_Data rows_
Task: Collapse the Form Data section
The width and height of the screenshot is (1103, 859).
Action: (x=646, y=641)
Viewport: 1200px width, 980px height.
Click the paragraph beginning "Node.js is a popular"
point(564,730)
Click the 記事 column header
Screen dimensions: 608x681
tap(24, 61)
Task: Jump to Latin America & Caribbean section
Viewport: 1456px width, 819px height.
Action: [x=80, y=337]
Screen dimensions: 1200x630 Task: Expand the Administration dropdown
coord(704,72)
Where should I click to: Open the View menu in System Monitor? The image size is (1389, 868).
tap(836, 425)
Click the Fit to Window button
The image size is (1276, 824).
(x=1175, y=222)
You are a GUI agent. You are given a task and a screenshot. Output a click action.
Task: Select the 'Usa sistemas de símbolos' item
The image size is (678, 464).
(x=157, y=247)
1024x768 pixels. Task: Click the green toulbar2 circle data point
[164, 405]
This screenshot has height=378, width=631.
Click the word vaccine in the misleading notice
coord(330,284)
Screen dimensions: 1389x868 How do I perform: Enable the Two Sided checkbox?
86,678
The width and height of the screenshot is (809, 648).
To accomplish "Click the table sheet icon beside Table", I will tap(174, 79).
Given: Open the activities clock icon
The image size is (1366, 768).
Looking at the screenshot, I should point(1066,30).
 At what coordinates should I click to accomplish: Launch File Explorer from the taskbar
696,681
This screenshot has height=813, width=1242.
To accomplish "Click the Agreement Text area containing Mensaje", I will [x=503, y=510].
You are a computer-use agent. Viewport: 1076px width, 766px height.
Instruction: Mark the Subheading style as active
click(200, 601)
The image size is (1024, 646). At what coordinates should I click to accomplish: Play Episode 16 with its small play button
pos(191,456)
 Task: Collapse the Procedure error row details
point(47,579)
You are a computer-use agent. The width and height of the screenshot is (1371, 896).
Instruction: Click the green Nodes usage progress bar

_Given exercise_
Reproduce only the rows from the line containing "You are a GUI" through the line containing "will tap(174, 79).", requests included, and shift every coordinate in the answers by adding 108 to it.

_Full output_
You are a GUI agent. You are given a task and a screenshot. Output a click action.
Task: Select the 'Usa sistemas de símbolos' item
The image size is (678, 464).
(x=265, y=355)
1024x768 pixels. Task: Click the green toulbar2 circle data point
[272, 513]
This screenshot has height=378, width=631.
Click the word vaccine in the misleading notice
coord(438,392)
Screen dimensions: 1389x868 How do I perform: Enable the Two Sided checkbox?
194,786
The width and height of the screenshot is (809, 648).
To accomplish "Click the table sheet icon beside Table", I will tap(282, 187).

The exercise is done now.